LS: Completely. Emeralds are delicate. We went by means of many sketches earlier than finalising the design. We began engaged on this piece round two years earlier than the gathering’s launch.

PK: I noticed the Contained in the Dream documentary in 2023—it confirmed how a lot iteration and planning goes into utilizing a single stone. Was this an identical course of?
LS: Each stone has its personal story. This one was totally different from the 93-carat cabochon you talked about. However sure, every gem requires its personal distinctive strategy.
PK: What’s your private philosophy in terms of sporting jewelry? I comply with you on Instagram and also you at all times put on it with such joyful abandon.
LS: I like taking part in with totally different collections—Tubogas, chains, colored gems. I’m at all times in one thing vibrant. I don’t wish to take issues too severely; jewelry needs to be playful and produce pleasure. Mixing and matching permits your character to shine by means of in a singular manner.
PK: Do you are taking the identical strategy with excessive jewelry?
LS: Sure, it’s the identical. I like sporting massive, stunning necklaces—however once I do, I maintain the earrings easy, even when their color doesn’t match the necklace!
PK: You typically cite India as one among your biggest sources of gem stones and inspiration. What retains drawing you again?
LS: India is a vital nation for me. I began travelling there greater than 40 years in the past. It’s not nearly inspiration—it’s additionally top-of-the-line gemstone markets on this planet. The slicing traditions are distinctive, and we collaborate carefully with cutters and tough stone sellers there. I grew up with that custom, and now we proceed to work carefully with them. It’s a long-standing, significant relationship.

PK: You’ve labored with so many gem stones over time. Are there any dream stones you’ve but to work with?
LS: My dream is to discover a ruby—a vibrant, emerald-cut ruby over 10 carats. That may be unimaginable.

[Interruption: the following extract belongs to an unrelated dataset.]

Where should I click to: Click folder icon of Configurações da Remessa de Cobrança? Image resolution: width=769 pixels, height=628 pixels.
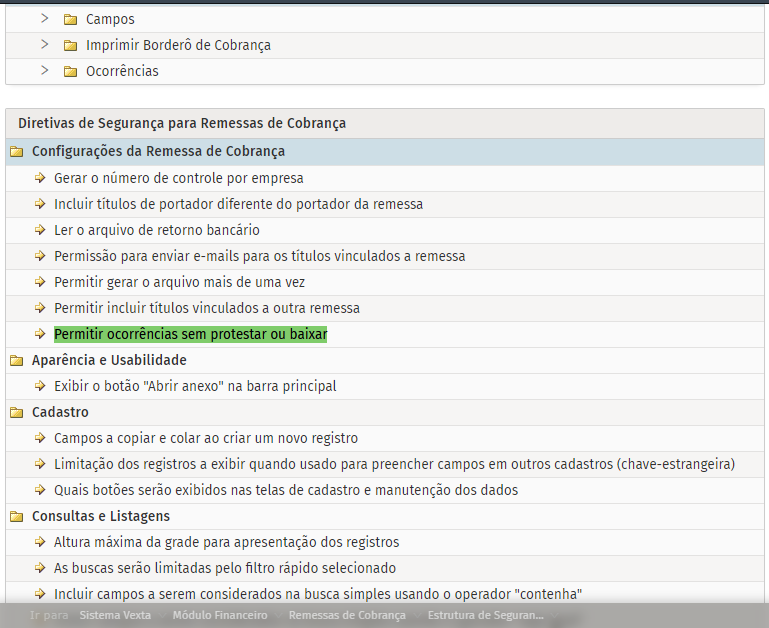coord(16,152)
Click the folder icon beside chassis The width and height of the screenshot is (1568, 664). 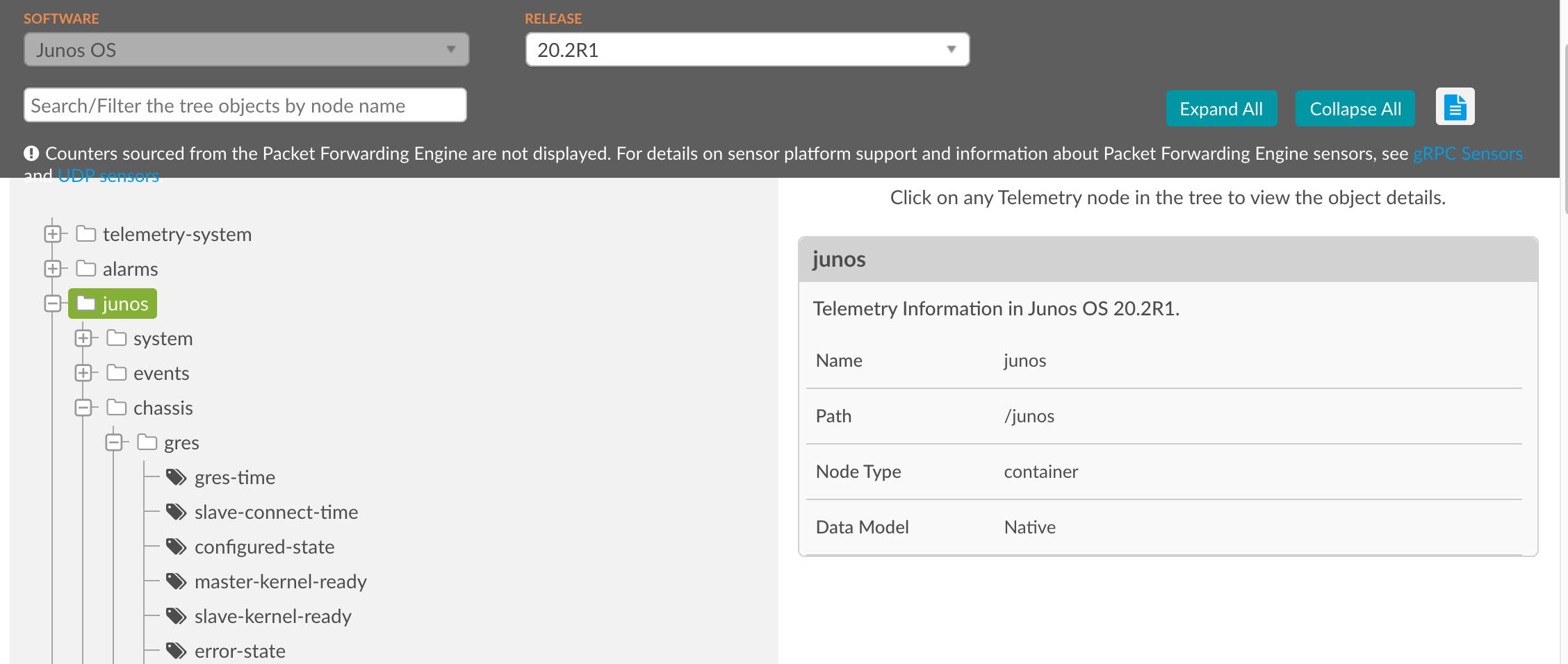(x=116, y=407)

PK: And at last, within the spirit of Polychroma and its Gallery of Wonders, what nonetheless brings you marvel?
LS: So many issues deliver me marvel—from jewels to nature to individuals. I’m a really curious individual and I like life. I discover marvel in seeing issues from totally different angles and views—I attempt to discover magnificence within the easiest of issues. It’s actually about our perspective: I like to take pleasure in life and see magnificence all over the place.
This interview has been edited and condensed for readability.
This text was first seen on Grace Singapore.